The detailed breakdowns under the plan are in flux, but it looks like it’s going to be $71.5 million earmarked specifically for video game NIL compensation for football and men’s basketball. I know a lot of people love the college football video game. It came back for the first time last year. This is now the second year they’ve released it. A men’s basketball game is also apparently in the works. An additional $1.8 billion is allocated for broadcast NIL compensation. Again, that is directed towards football and men’s basketball. $89.5 million is set aside to cover lost NIL opportunities- that’s cumulatively. Then, there’s a $600 million pool, which is going to be available for additional compensation claims. 

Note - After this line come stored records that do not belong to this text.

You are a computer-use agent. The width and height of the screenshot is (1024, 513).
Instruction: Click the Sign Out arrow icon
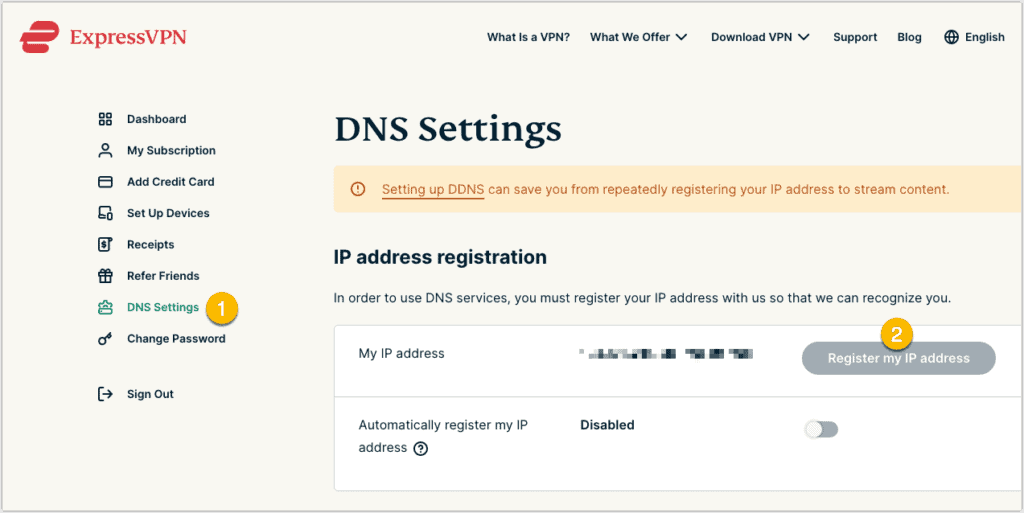[105, 394]
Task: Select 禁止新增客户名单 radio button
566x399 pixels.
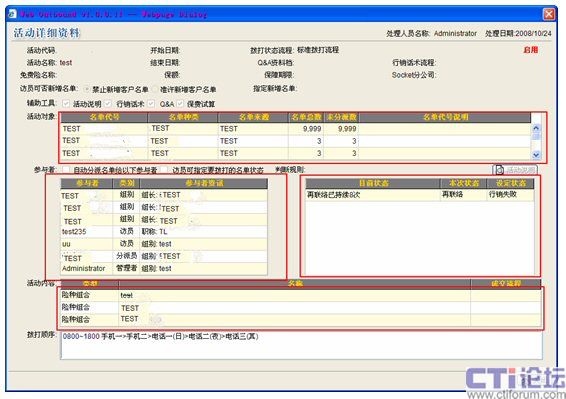Action: (x=87, y=89)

The distribution framework of all this, I know we just threw a lot of numbers at you, is 95% of the funds are going to be dedicated to Power Five Sports, and it’s going to be divided among football, men’s basketball, women’s basketball, and the other sports. Three-quarters of it is going to go to football. Men’s basketball will get about 15%. Women’s basketball, 5%. Then, the remaining 5% to the other sports.
Dennis
A lot of this settlement is lumped in with what they commonly refer to as those revenue-generating sports, football and basketball. I’m sure there are people who are not happy about that- some of those other athletes in other sports. 
Dani, have there been any challenges to this appeal over the summer?
Bland
Yes, there are several different avenues that people are going to take to challenge and have been taking to challenge this settlement. First, we saw in an executive order from the Trump administration, “Save College Sports,” that aims to preserve what is commonly referred to as Olympic sports and non-revenue-generating sports, but the Executive Order doesn’t define what revenue-generating sports are. It’s a little unclear, but we should be getting some guidance later in September from the Department of Education on how they want some of those things to be implemented. 

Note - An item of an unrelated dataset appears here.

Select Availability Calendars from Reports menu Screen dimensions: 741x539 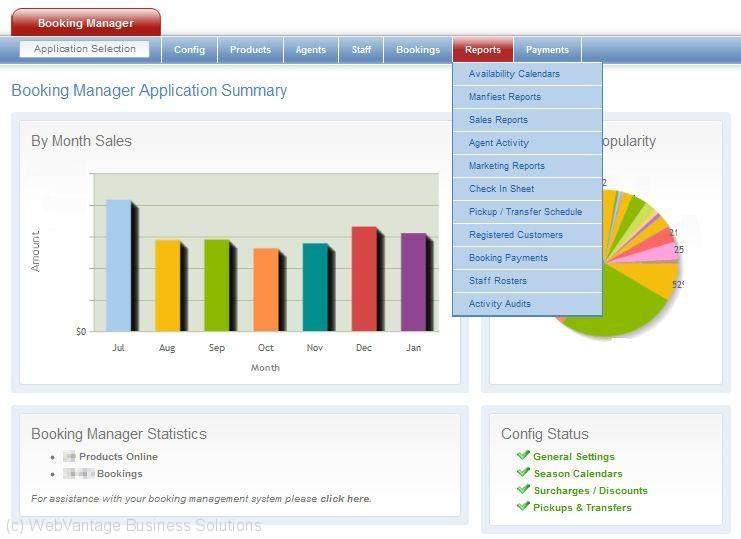coord(514,74)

We’ll also see some Title IX challenges to this settlement. The important thing to note regarding Title IX is that the case this agreement settles, those three cases, have no Title IX claims underlying them. However, anyone out there who thinks Title IX isn’t going to come up is wrong. Under the settlement of antitrust claims, male student athletes who are anticipated to receive a good majority of the damages, probably over 90%. Female student athletes are anticipated to receive about 5% of the damages to resolve the antitrust claims. The important thing to note, though, for the schools is that again, these are settlements of antitrust claims and not Title IX claims. These past damage calculations shouldn’t be used as a tool to calculate future payments. It’s not listed as a Title IX-compliant model because it has nothing to do with Title IX. These are just back damages for antitrust issues. That is something that schools will need to keep in mind as they figure out how they’re going to make these revenue-sharing payments going forward. 
Then, you also have your antitrust challenges. Some people argue that the settlement itself, with the cap of $20.5 million for this upcoming academic year for the revenue sharing, could be an unfair restriction on trade. Also, you have the common class issues that you see in class actions, which are whether the class is adequately represented and whether they’ll receive adequate notice. 
Those are some of the issues and challenges that you may see in appeals to the settlement.
Dennis
Great, thanks, Dani. As Jason mentioned up front, this settlement really only covers 10 years. A permanent solution is not yet in place. Each Congressional session, there continues to be legislation put forward, and this session is no different. It remains to be seen if anything will ultimately be passed to provide some surety. I know the NCAA is still pushing for nationwide guidance on what those structures are going to be. 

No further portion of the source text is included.